We’ve had a stonker of a day today with a high of 33 degrees Celsius or so and as I type this at 10.00 pm with the sky still light outside, the temperature is still hovering around the 26 degrees mark. And it’s going to get hotter with 40 degrees Celsius forecast for the middle of next week, which is getting to be seriously hot in my book!
I’ve been sorting through the photographs and videos from our west coast trip and rearranging the notes that I took so as not to forget things but before beginning to post them on My Trike, I put together a short video yesterday with a title the same as this post. ULMs/microlight aircraft are forbidden by law to fly in IMC (Instrument Meteorological Conditions, simply put, flying on instruments only with no external visual cues) and must always stay clear of cloud and in sight of the surface. Nevertheless, there are those who think that modern microlight aircraft do have such a capability and that pilots are able to do so safely without any proper training just by using an artificial horizon app on their smartphones.
As someone who was IMC qualified (now lapsed as the rating has to be maintained annually by experience), undertook several hours of intense training at considerable expense and who has flown for quite a few hours in real IMC, I believe this point of view to be totally misguided. However, there are regular discussions on the topic on the various UK fora and those holding such a view are usually just rejected as naysayers. And unqualified, inexperienced pilots still regularly get themselves into IMC conditions and just survive, if they are lucky, or end up killing both themselves and their passenger(s) if they are not.
It is possible that the gung-ho types who think that flying in IMC is ‘easy’ confuse the friendly trailing white puffs that people often encounter while climbing up through holes in clouds to do a bit of cloud running in bright sunshine above them with real IMC. They could not be more different. With the former you invariably get the brightness of the sunshine shining through the cloud layer from above while below you can still see the darkness of the ground. Real IMC isn’t like that. It’s dark, even when there’s bright sunshine above (this video was shot near Mimizan in south-west France on a bright sunny day). It lulls you into a false sense of security and before you know it, it grabs and envelopes your aircraft, affording you no view of the outside at all except for a uniform wall-to-wall greyness.

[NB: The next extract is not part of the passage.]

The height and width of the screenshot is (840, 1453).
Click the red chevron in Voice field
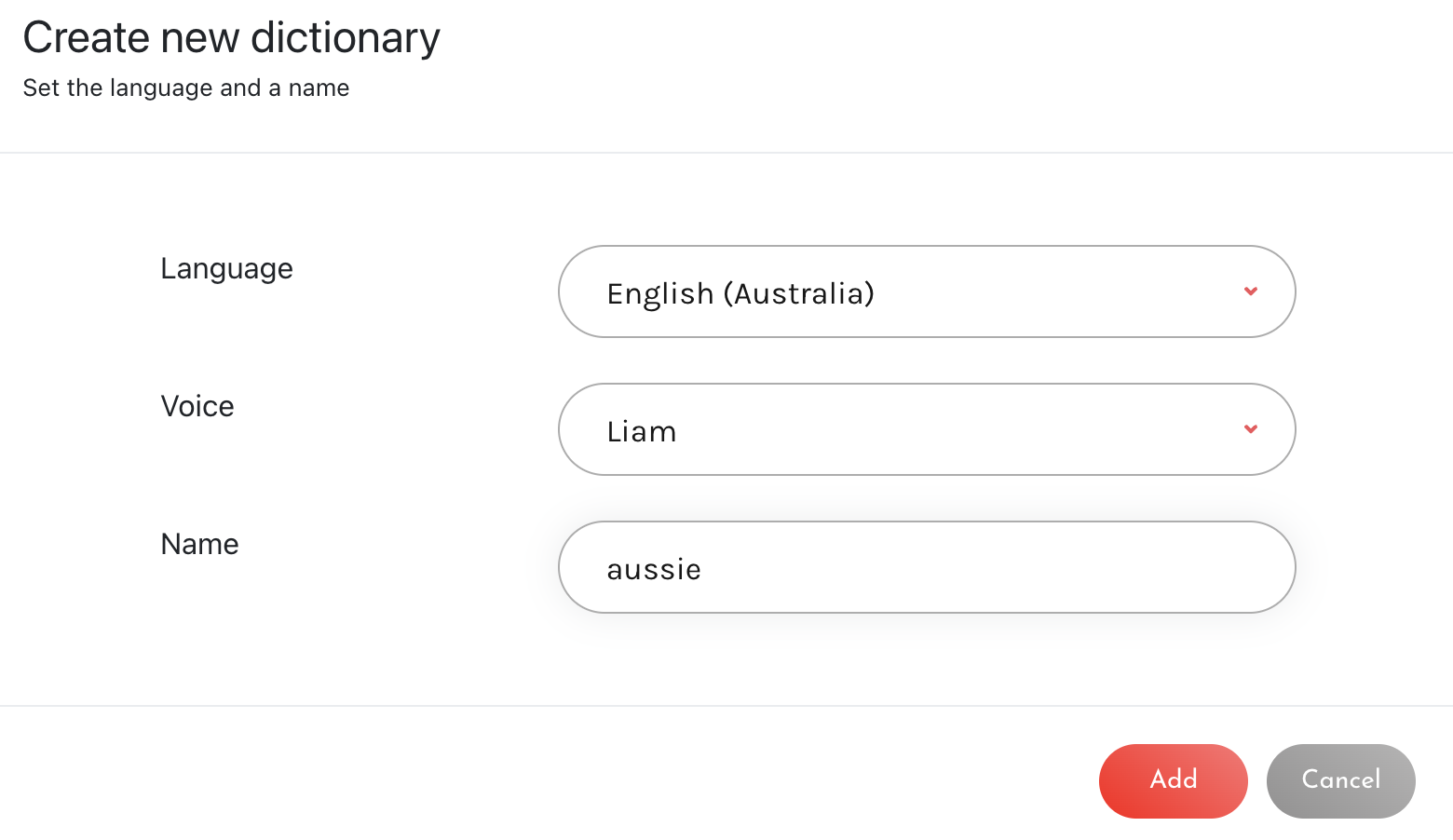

The video gives a pretty good impression of this. It shows me flying into a bank of sea fog that looked fairly benign while I was approaching it but which suddenly enveloped 56NE in a few seconds. Nobody knows for sure, but this is what is thought to have happened to poor Martin Bromage who died on the first leg of his UK-Australia flight in 2010 while approaching the French coast in poor weather conditions. Martin was a highly experienced, high hours pilot and it’s easy to say that if it happened to him, it could happen to anyone. But that’s a bit too simplistic, I think.

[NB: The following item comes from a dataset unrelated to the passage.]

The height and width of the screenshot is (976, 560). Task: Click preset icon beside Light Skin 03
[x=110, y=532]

The video can be viewed by clicking on the following image. It shows how I responded but I’ll let you see for yourself. In the same circumstances, what would you have done? Do you think that you could have hacked similar conditions….. with your smartphone artificial horizon app?
You could always stay safe, and just keep well clear of it, of course 😉 Joking aside, if this video makes a single pilot think twice about flying into IMC on the, possibly mistaken, assumption that they can hack it and come out the other side, then it will have done its job.